I rarely do acrylics , but when I do, Ive handled them as oils.For all my oils , I have chosen from among only three pattern frames which appear unified when two or more of my pics hang together, They are pattern ornate frames I learn these little lessons that frames wont MAKE a painting, but they can sure take away from them. Ive seen one person shows in which the artist had, apparently, left the framing go till the last minute. The result was an overall "trailerpark" look to an otherwise good collection of art.
Most artists I know, look at frames as a necessary evil, I look at them as a final way to jack up the quality of my work. Im not ashamed to admit that marketing begins with the belief that all work must be enhanced for display.

The master , to me, of great frame jobs is the (now dead) Rockport Artist, Emille Gruppe. He made his frames and washed them with a verdegris over a gold leaf. All his frames were of 2 or 3 types, and they give his little and large works a unifying context that sez these works were produced in New England during the 1940s.

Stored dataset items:

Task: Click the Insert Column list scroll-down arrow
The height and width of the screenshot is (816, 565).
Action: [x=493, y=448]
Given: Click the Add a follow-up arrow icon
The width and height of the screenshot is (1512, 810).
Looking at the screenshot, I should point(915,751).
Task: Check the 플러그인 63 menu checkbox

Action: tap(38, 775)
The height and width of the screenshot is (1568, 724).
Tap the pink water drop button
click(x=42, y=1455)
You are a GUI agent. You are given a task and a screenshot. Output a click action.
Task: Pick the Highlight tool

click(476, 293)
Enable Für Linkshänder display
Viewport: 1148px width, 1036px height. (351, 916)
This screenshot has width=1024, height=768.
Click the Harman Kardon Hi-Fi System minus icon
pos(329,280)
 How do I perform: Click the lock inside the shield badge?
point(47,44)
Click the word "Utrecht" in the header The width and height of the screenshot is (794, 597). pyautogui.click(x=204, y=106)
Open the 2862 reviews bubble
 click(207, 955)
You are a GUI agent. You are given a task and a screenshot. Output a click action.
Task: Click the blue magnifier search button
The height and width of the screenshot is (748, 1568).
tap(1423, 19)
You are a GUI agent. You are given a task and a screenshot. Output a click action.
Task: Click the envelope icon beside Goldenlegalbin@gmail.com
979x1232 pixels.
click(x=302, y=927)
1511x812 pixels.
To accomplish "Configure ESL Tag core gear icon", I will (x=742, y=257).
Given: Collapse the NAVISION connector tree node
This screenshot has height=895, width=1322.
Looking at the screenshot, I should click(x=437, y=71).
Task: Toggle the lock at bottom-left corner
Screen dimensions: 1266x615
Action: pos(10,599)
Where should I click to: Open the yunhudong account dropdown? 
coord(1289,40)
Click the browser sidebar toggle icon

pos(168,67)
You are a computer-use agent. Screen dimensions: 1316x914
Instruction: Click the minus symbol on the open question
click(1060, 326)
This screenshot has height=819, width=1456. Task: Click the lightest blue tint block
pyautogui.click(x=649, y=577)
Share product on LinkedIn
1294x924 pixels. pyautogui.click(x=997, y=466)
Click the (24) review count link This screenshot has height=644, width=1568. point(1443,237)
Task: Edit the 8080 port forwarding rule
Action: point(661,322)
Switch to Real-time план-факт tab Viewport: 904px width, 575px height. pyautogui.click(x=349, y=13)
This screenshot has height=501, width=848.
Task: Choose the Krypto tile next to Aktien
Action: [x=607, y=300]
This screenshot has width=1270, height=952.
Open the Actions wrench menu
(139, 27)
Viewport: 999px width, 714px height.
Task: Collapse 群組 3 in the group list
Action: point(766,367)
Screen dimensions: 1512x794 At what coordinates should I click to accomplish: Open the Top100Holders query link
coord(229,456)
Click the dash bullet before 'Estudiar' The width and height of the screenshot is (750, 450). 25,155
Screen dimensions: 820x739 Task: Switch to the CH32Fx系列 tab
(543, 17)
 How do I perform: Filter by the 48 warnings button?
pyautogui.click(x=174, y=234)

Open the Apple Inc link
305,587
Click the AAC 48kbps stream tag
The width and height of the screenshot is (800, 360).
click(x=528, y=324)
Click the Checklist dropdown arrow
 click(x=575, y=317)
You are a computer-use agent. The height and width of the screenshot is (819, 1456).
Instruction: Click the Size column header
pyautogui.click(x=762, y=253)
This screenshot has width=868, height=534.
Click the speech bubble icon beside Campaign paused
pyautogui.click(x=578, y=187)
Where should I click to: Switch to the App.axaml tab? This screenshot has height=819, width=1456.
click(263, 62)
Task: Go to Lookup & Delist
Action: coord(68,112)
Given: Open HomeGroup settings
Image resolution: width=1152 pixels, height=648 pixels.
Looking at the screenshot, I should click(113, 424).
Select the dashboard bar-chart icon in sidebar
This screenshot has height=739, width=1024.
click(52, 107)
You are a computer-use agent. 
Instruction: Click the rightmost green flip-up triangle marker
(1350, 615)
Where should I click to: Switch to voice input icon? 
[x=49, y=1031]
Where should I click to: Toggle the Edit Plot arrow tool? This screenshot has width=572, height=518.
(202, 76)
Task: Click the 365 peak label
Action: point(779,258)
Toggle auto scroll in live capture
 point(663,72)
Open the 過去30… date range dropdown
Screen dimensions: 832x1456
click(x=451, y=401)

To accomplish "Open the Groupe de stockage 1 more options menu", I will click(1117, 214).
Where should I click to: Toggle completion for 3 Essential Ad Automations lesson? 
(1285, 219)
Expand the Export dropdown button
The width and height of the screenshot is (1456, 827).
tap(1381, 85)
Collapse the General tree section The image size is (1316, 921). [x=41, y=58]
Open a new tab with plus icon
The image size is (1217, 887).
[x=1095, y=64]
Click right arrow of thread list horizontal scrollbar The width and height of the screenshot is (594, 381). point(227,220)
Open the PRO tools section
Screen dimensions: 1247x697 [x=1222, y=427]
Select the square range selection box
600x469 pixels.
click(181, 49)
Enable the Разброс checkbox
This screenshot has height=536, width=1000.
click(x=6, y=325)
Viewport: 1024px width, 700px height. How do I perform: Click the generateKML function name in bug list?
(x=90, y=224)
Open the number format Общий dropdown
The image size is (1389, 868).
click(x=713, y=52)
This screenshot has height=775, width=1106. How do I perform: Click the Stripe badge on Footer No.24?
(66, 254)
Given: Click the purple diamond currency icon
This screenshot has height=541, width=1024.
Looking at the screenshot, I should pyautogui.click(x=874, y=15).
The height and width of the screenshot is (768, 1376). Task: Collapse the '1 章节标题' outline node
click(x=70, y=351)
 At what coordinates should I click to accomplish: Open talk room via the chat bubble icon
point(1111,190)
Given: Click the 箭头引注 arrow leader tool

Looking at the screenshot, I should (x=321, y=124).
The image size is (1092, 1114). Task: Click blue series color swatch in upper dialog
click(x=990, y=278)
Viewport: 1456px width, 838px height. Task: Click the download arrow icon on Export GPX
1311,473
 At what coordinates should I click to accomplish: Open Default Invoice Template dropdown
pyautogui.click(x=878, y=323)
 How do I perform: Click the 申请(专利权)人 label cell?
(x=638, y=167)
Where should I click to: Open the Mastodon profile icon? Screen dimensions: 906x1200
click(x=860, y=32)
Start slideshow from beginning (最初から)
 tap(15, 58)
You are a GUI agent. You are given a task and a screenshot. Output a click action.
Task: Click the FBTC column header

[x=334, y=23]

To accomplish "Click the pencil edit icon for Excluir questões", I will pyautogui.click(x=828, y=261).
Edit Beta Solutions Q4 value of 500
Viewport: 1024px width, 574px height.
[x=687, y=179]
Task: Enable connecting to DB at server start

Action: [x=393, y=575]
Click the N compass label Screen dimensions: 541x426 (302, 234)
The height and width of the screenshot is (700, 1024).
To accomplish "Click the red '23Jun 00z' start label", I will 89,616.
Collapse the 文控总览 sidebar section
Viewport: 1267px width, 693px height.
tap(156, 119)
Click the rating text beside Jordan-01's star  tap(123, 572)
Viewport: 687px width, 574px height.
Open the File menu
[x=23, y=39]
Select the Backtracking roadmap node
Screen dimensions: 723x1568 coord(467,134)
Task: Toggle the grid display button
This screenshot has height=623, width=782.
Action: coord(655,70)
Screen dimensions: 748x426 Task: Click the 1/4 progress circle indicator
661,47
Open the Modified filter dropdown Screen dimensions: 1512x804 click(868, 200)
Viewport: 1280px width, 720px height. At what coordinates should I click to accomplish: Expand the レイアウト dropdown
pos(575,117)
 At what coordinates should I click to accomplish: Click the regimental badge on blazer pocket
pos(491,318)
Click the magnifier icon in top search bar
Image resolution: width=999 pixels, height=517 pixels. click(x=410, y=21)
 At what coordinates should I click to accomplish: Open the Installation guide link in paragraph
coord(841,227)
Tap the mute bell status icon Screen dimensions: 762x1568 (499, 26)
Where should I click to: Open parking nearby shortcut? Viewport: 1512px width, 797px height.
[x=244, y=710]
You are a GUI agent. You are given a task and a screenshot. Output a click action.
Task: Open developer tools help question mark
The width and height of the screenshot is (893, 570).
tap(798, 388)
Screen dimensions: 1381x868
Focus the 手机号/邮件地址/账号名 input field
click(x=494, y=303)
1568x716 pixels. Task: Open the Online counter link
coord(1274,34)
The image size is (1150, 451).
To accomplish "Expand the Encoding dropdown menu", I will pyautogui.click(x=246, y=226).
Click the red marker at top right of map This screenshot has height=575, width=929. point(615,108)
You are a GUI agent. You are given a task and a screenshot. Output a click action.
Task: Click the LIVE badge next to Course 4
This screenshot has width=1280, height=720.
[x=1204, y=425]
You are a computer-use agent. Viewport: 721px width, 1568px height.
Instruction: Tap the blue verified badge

**Tasks and exercises:**
a) In the passage on picture framing, how did Emille Gruppe finish the frames he made?
b) Retype the passage on picture framing, everything from "The master , to" down to "during the 1940s.".

**Outputs:**
a) He washed them with a verdegris over a gold leaf.

b)
The master , to me, of great frame jobs is the (now dead) Rockport Artist, Emille Gruppe. He made his frames and washed them with a verdegris over a gold leaf. All his frames were of 2 or 3 types, and they give his little and large works a unifying context that sez these works were produced in New England during the 1940s.